▶ _WHAT IS REQUIRED_
Reproduce the items below, substituting "desktop agent" for every occurrence of "GUI agent" and keeping everything else unchanged.

▶ _Stored data entries_
☆ ☆ ☆ ☆

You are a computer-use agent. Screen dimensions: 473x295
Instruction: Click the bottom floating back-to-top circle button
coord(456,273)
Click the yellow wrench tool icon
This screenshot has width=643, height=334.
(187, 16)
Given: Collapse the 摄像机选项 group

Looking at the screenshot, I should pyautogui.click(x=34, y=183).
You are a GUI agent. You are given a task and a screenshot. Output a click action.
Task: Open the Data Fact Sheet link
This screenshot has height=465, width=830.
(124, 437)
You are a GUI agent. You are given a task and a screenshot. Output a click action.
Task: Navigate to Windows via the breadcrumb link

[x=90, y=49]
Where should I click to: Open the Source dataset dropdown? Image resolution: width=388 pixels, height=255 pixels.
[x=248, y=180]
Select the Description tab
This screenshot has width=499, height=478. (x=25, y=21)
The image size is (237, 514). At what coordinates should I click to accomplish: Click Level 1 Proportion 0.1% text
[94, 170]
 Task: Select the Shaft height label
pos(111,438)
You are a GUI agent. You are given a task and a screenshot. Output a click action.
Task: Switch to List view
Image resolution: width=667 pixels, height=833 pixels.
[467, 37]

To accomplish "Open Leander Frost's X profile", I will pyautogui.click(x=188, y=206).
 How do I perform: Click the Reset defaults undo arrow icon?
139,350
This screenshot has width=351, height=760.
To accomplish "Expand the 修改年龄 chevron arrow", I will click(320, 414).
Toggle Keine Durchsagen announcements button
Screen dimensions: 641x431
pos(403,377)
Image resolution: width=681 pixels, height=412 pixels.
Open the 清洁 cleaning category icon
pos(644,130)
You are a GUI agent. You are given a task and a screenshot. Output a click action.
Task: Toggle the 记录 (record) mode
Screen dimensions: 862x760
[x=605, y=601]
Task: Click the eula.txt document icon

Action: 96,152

☆ ☆ ☆ ☆

▶ _ANSWER TO THE TASK_
You are a computer-use agent. Screen dimensions: 473x295
Instruction: Click the bottom floating back-to-top circle button
coord(456,273)
Click the yellow wrench tool icon
This screenshot has width=643, height=334.
(187, 16)
Given: Collapse the 摄像机选项 group

Looking at the screenshot, I should pyautogui.click(x=34, y=183).
You are a desktop agent. You are given a task and a screenshot. Output a click action.
Task: Open the Data Fact Sheet link
This screenshot has height=465, width=830.
(124, 437)
You are a desktop agent. You are given a task and a screenshot. Output a click action.
Task: Navigate to Windows via the breadcrumb link

[x=90, y=49]
Where should I click to: Open the Source dataset dropdown? Image resolution: width=388 pixels, height=255 pixels.
[x=248, y=180]
Select the Description tab
This screenshot has width=499, height=478. (x=25, y=21)
The image size is (237, 514). At what coordinates should I click to accomplish: Click Level 1 Proportion 0.1% text
[94, 170]
 Task: Select the Shaft height label
pos(111,438)
You are a desktop agent. You are given a task and a screenshot. Output a click action.
Task: Switch to List view
Image resolution: width=667 pixels, height=833 pixels.
[467, 37]

To accomplish "Open Leander Frost's X profile", I will pyautogui.click(x=188, y=206).
 How do I perform: Click the Reset defaults undo arrow icon?
139,350
This screenshot has width=351, height=760.
To accomplish "Expand the 修改年龄 chevron arrow", I will click(320, 414).
Toggle Keine Durchsagen announcements button
Screen dimensions: 641x431
pos(403,377)
Image resolution: width=681 pixels, height=412 pixels.
Open the 清洁 cleaning category icon
pos(644,130)
You are a desktop agent. You are given a task and a screenshot. Output a click action.
Task: Toggle the 记录 (record) mode
Screen dimensions: 862x760
[x=605, y=601]
Task: Click the eula.txt document icon

Action: 96,152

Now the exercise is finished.